Start of Text passage

OH I understand! Thank you so much!

anonymous · Answer

Wait no I don't.

anonymous · Answer

How do I determine the domain?

anonymous · Answer

@satellite73 @jim_thompson5910

anonymous · Answer

@tkhunny

jim_thompson5910 · Answer

The domain for sequences is the set of natural numbers (which is why N or n is commonly used) natural numbers are also called counting numbers it's basically the set {1, 2, 3, 4, 5, 6, 7, ...} http://www.mathwords.com/n/natural_numbers.htm Note: 0 is not included in the natural number set. If you want 0 included, then you refer to the set of whole numbers [0, 1, 2, 3, 4, ...}

anonymous · Answer

Okay, then how do I know which set will work?

anonymous · Answer

@jim_thompson5910

jim_thompson5910 · Answer

how would you write {1, 2, 3, 4, 5, 6, 7, ...} as an inequality?

End of Text passage
Start of Records

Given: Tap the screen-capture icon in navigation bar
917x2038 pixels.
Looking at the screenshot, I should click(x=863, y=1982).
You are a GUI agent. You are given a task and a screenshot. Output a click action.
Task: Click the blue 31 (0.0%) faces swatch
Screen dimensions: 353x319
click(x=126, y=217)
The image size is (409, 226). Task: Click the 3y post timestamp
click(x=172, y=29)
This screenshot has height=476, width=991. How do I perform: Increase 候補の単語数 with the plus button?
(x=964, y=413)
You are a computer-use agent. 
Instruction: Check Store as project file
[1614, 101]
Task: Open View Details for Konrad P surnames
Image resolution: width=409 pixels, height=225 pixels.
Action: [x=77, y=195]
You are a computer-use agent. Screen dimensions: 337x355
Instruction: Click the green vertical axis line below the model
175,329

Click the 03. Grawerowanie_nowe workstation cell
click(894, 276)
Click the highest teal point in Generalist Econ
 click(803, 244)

End of Records

## Tasks and exercises
A) According to the forum thread on sequence domains, what set is the domain for sequences?
B) Write out the stretch of the forum thread from "The domain for" through "as an inequality?".

## Per-task outputs
A) The set of natural numbers.

B)
The domain for sequences is the set of natural numbers (which is why N or n is commonly used) natural numbers are also called counting numbers it's basically the set {1, 2, 3, 4, 5, 6, 7, ...} http://www.mathwords.com/n/natural_numbers.htm Note: 0 is not included in the natural number set. If you want 0 included, then you refer to the set of whole numbers [0, 1, 2, 3, 4, ...}

anonymous · Answer

Okay, then how do I know which set will work?

anonymous · Answer

@jim_thompson5910

jim_thompson5910 · Answer

how would you write {1, 2, 3, 4, 5, 6, 7, ...} as an inequality?